Often we think of extreme weather events as monsoons or tornadoes and therefore something that the UK simply doesn’t have to worry about. However, recent weather events have had a significant impact on UK infrastructure, businesses and supply chains. Building climate resilience planning into businesses, both big and small, is crucial, as the accumulated cost can be huge, costing the UK economy hundreds of thousands.
Here, Bram Miller, Technical Director at Ramboll, and the company’s Principal Consultant, Sarah Winne, provide more insight into climate resilience and why it’s important for UK businesses to properly assess the risks posed by climate events.
A year of extremes
2018 was a year of extreme weather. We are in the midst of a prolonged spell of very hot weather, which is on the back of a long dry spell. This follows some of the heaviest snowfalls in many years, much later in the year than we would normally expect. The costs that events like these have on businesses are clear with some economic analysts estimating that this winter’s ‘beast from the east’ was likely the most costly weather event since 2010, according to The Guardian.
Those who are operating businesses, sites and equipment of all types must identify and manage the significant risks posed by extreme weather. For example, hot weather can be a problem for the welfare and safety of staff and customers, can reduce the efficiencies of plant and machinery or even render testing procedures as invalid. Heavy rainfall, on the other hand, can cause flooding, with clear dangers to people, property and equipment.
It is essential that processes and facilities are designed to be resilient and operate within realistic climatic parameters, whilst noting that the climate is changing and these parameters are often becoming more extreme.
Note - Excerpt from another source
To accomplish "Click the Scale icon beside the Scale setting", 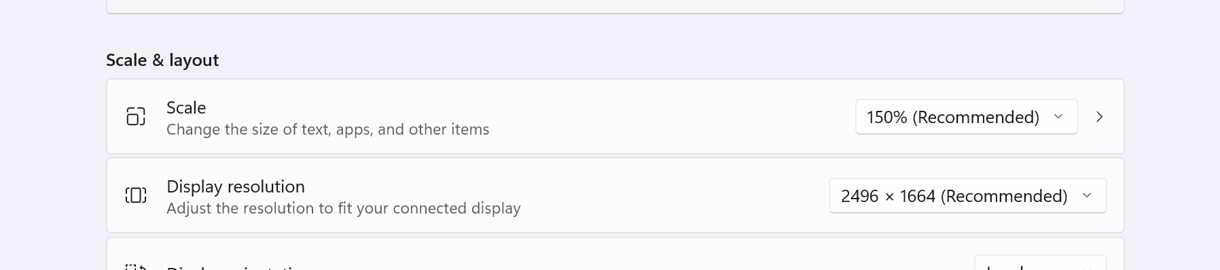I will point(136,116).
For example, in the UK we are already experiencing hotter, drier summers and more intense rainfall throughout the year, and these trends are predicted to carry on. Other parts of the world, such as sub-Saharan Africa, are recording very significant changes in their climate, with reliable seasons a thing of the past.
Those designing and operating engineering equipment and facilities need to ensure they are not caught out by current and future extreme weather, particularly taking account of design life. Any design life beyond about twenty years definitely warrants consideration of future as well as current conditions. Open-source advice is available from sources such as the UK Climate Projections website and The Met Office website to help identify the risks and establish the options to help manage them, whilst companies such as Ramboll offer tailored support to businesses.
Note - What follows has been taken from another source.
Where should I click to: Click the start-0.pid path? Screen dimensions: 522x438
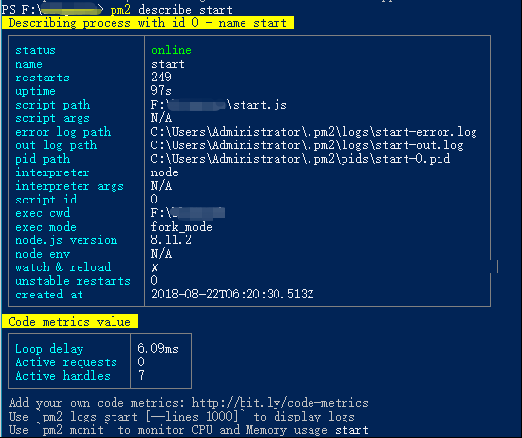coord(300,159)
It is also worth noting that, for some businesses, extreme weather and climate change may present an opportunity. For example, ever greater awareness and focus on climate might allow the chance to develop climate monitoring solutions. Businesses may also be viewed as early movers on climate change – those that improve their climate resilience and prepare for extreme weather events in advance could have a competitive advantage over others.
Whatever your attitude to climate change, the unseasonable weather in the UK this year clearly shows that this small island does not always live up to its rainy reputation. The case for preparing for more extreme weather is becoming increasingly convincing.